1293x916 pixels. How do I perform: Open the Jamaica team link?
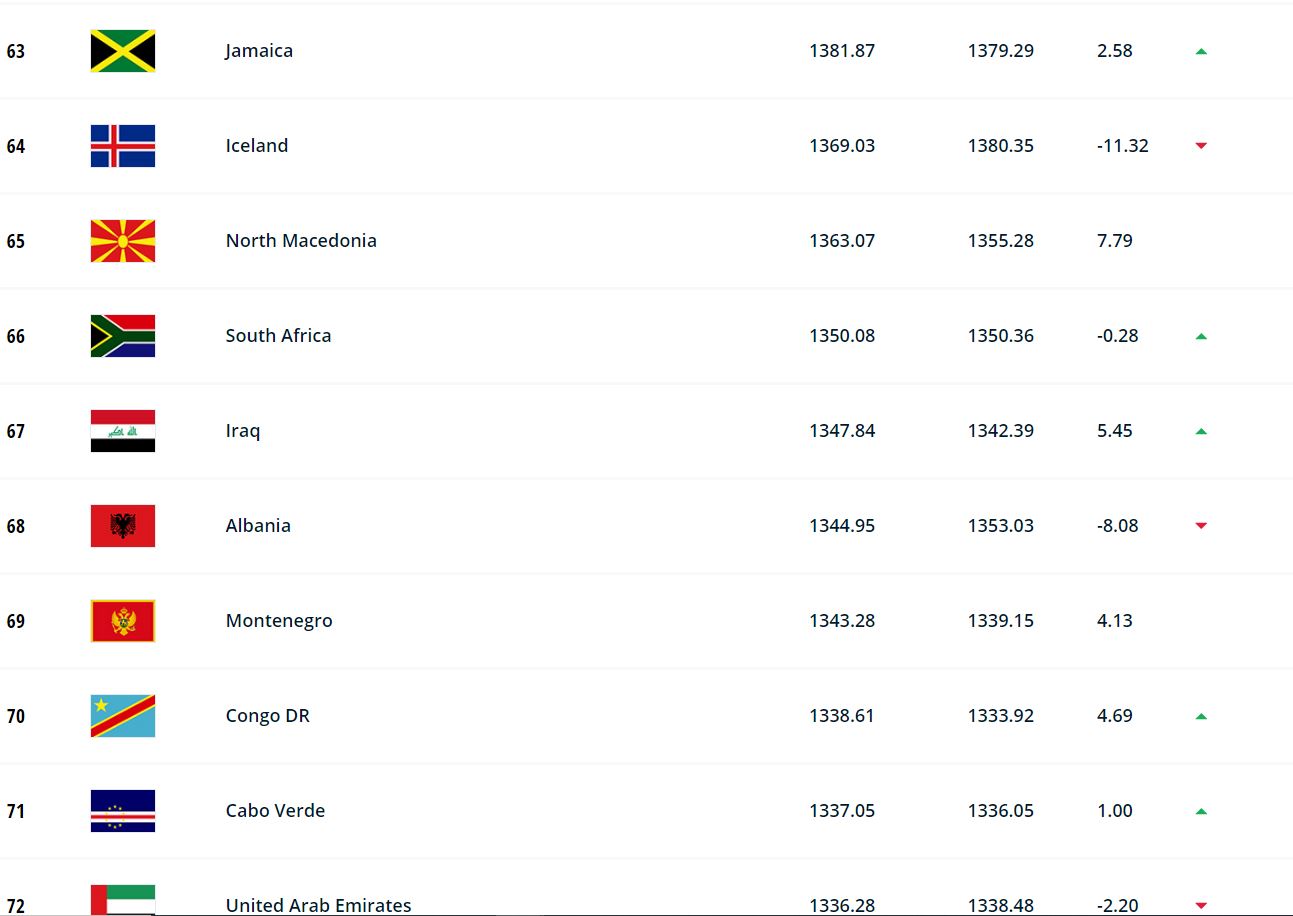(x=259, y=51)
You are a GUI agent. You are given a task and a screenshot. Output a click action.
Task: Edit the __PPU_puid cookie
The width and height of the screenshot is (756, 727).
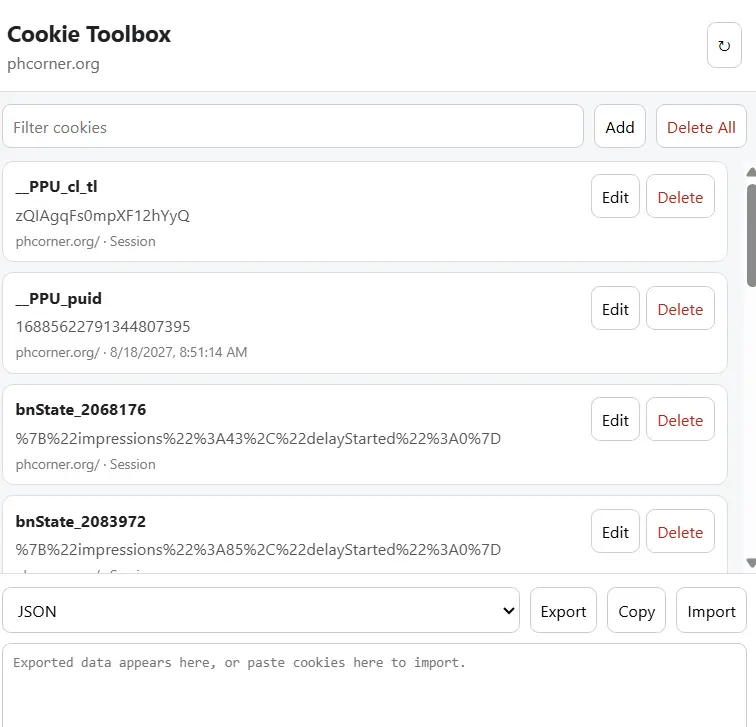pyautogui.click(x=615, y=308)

__________

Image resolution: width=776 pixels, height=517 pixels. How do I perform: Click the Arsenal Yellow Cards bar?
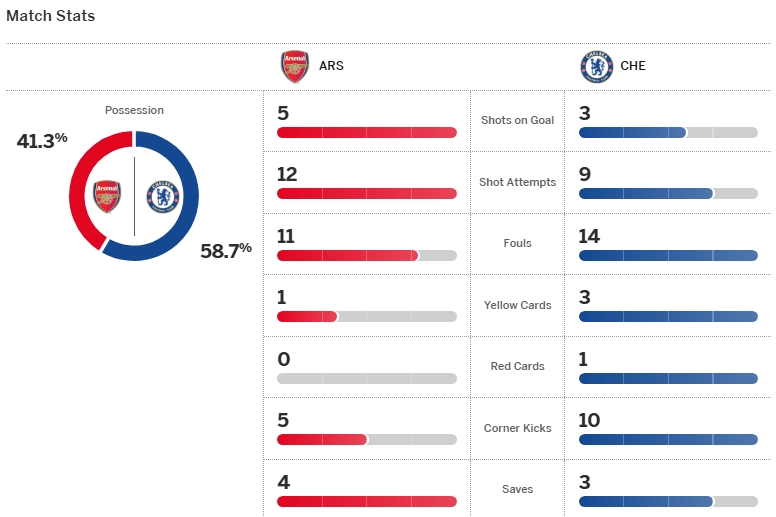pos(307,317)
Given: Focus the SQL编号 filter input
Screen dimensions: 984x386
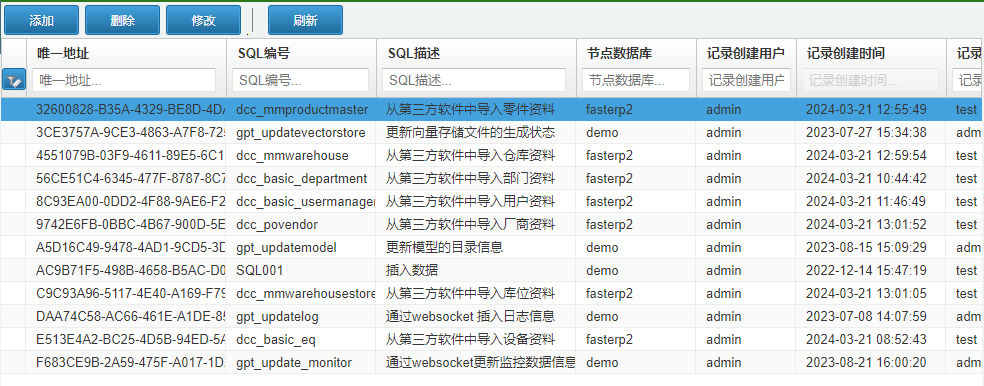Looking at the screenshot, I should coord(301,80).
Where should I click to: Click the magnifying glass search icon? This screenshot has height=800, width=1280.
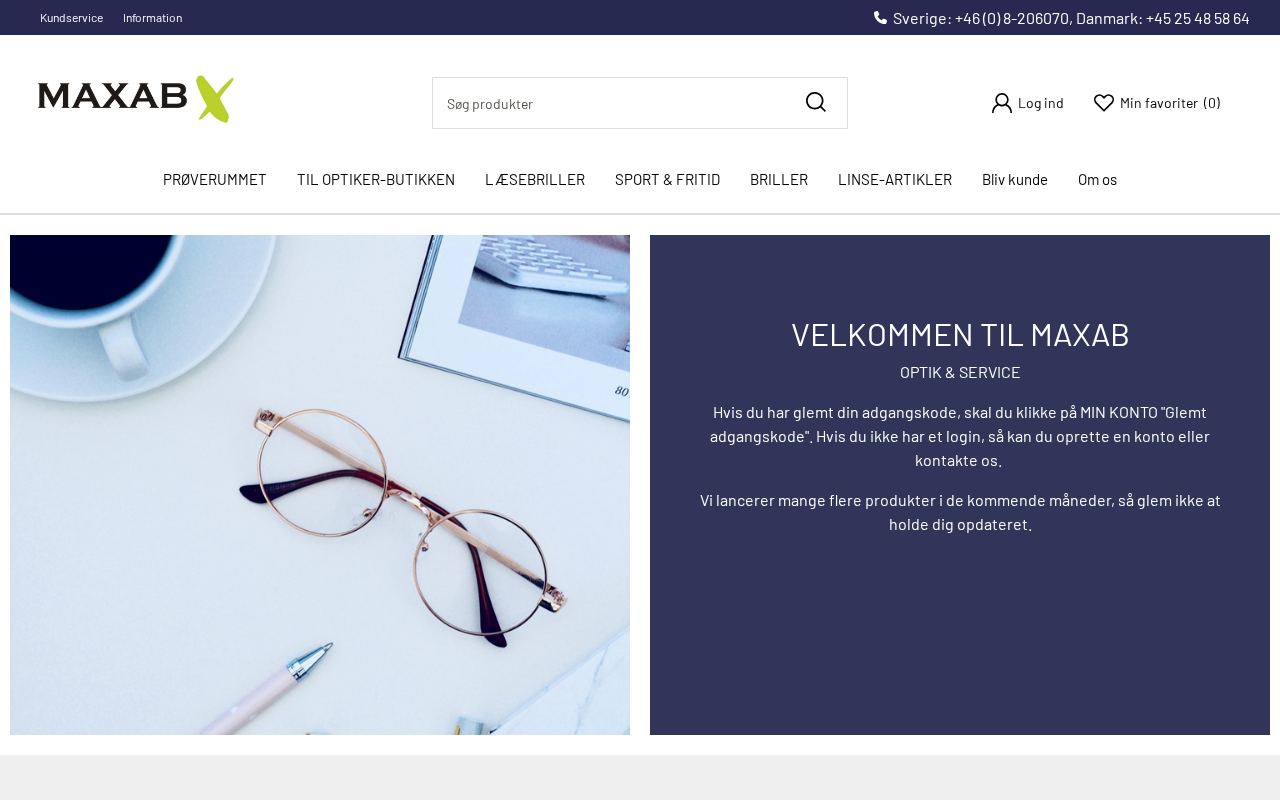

__________

Assignment: Above, find the line holding "Image resolution: width=776" and the line holding "Where should I". Print exactly those two lines and every line between them, but no pictures.

Answer space:
Image resolution: width=776 pixels, height=517 pixels. How do I perform: Click the Arsenal Yellow Cards bar?
pos(307,317)
Given: Focus the SQL编号 filter input
Screen dimensions: 984x386
Looking at the screenshot, I should coord(301,80).
Where should I click to: Click the magnifying glass search icon? This screenshot has height=800, width=1280.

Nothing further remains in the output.